The FCA accepted that INO had sufficient reputation in Australia among the relevant class of consumers at the time of DNO’s conduct, and concluded that DNO had engaged in misleading and deceptive conduct.
In reaching the conclusion that a “not insignificant number” of consumers were likely to be led into thinking that there was some kind of association between the two brands, the FCA observed that:
- the term “Down Under” is widely considered to be connected to Australia, therefore use of the word “Down” in this context might lead consumers to think that DNO was an Australian branch of INO;
- use of known INO menu features (e.g. the “secret menu”) would have likely added to a sense of confusion or affiliation between the two brands; and
- because members of the relevant class of Australian consumers might not have visited an INO restaurant, the physical differences between DNO and INO restaurants were not relevant.
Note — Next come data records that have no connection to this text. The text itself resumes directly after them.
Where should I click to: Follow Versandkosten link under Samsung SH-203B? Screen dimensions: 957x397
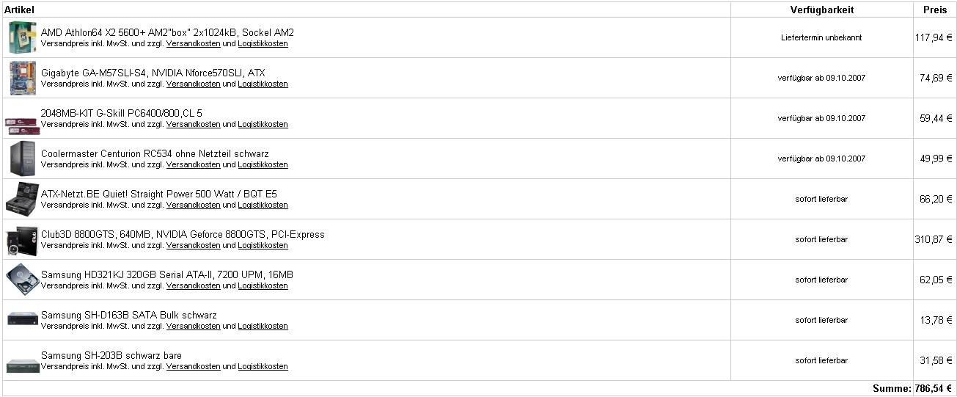tap(193, 366)
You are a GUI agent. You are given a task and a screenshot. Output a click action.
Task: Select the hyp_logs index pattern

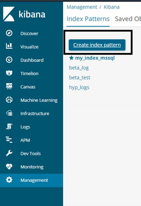(x=79, y=88)
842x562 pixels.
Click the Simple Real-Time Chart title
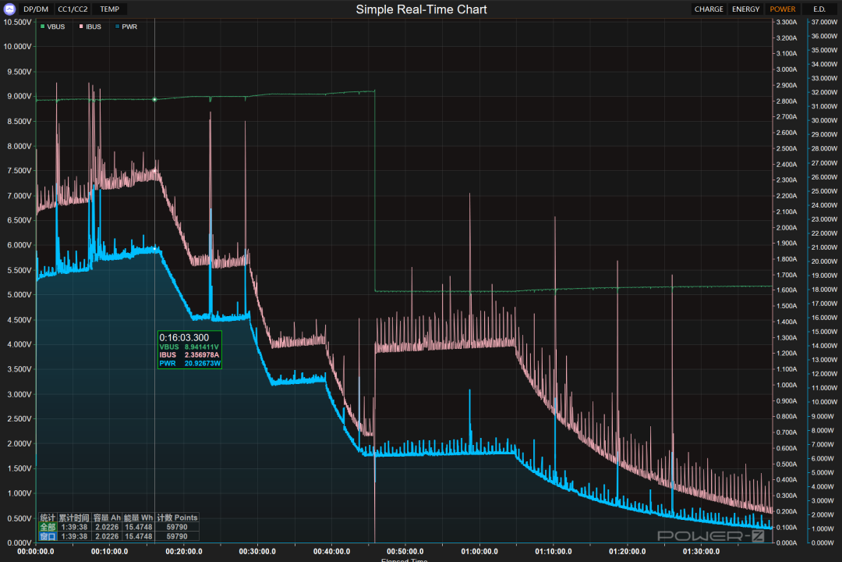(421, 9)
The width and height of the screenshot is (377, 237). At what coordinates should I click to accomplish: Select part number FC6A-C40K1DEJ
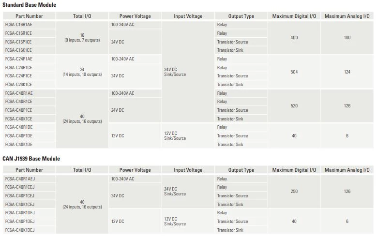pyautogui.click(x=19, y=230)
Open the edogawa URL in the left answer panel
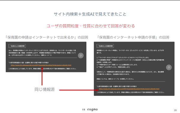180x113 pixels. (41, 65)
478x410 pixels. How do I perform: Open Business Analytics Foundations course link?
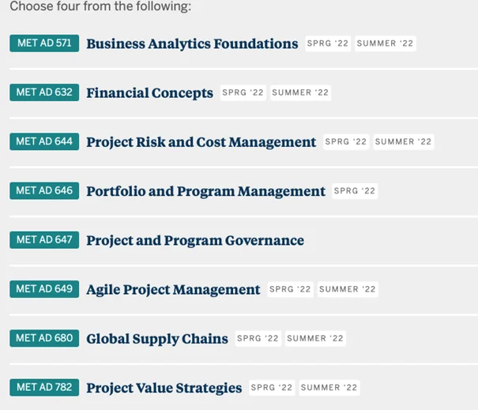pyautogui.click(x=192, y=44)
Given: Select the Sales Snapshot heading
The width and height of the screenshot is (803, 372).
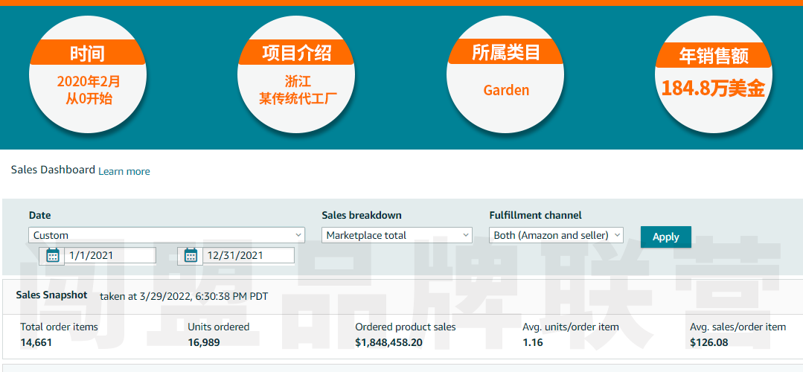Looking at the screenshot, I should (51, 295).
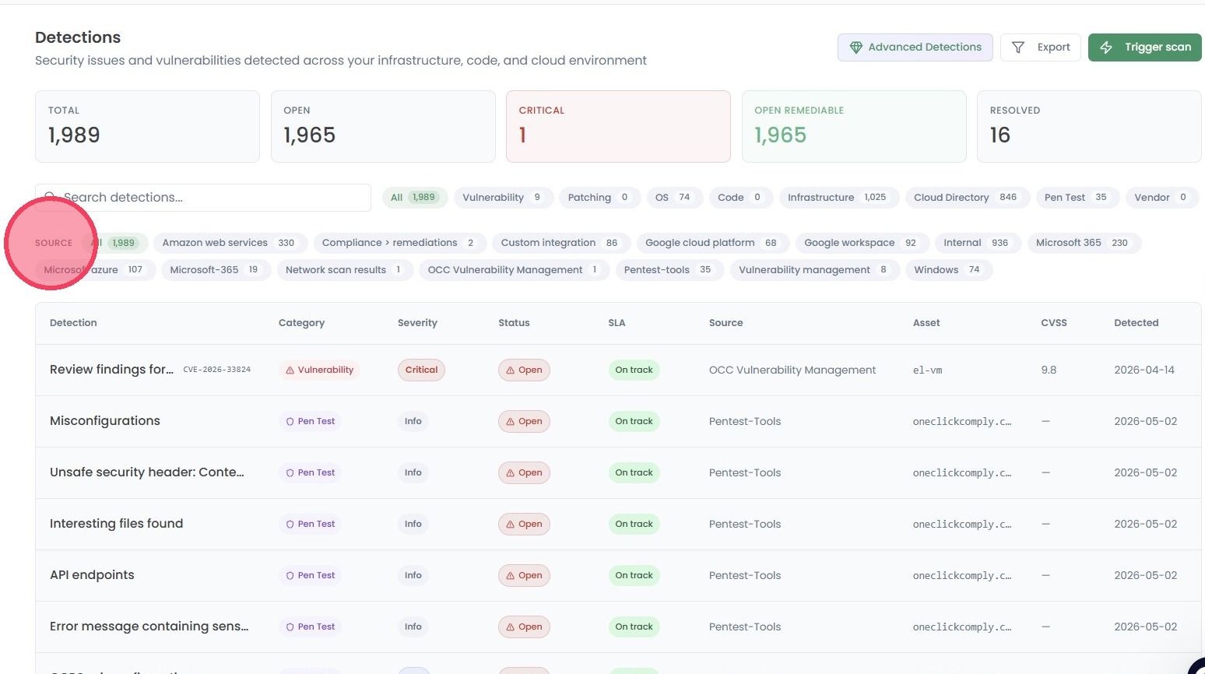Click the shield icon on API endpoints Pen Test badge
The image size is (1205, 674).
(290, 576)
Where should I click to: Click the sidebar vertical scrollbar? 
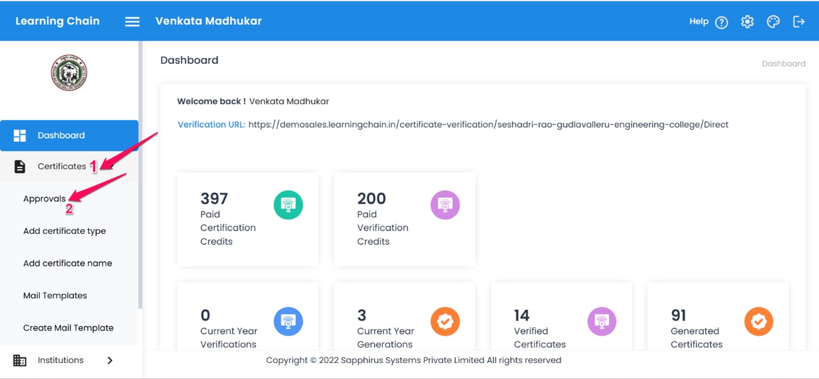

INO also claimed that DNO had committed the tort of passing off. To succeed on this basis, INO needed to establish that:
- INO had acquired reputation in its goods and services;
- DNO had made a misrepresentation leading to deception or confusion; and
- INO had or would suffer actual damage as a result of DNO’s misrepresentation(s).
The FCA found that INO’s reputation in Australia was “a real commercial position or advantage” and, in reliance on the “user principle”, it was entitled to damages – under this principle damages are assessed on the basis of a reasonable fee for the wrongful use of the proprietary rights in the business’ reputation.
Record keeping and suppression orders
Notably, in an unopposed application, INO was granted suppression (or non-publication) orders under section 37AG of the Federal Court of Australia Act 1976 (Cth) in respect of commercially sensitive revenue figures used in evidence. In granting the orders, the FCA accepted INO’s arguments which included the submission that disclosure of commercially sensitive information would operate as a disincentive to bring future legal proceedings in Australia.
The matter is due in court shortly for a further hearing on the question of remedies and costs.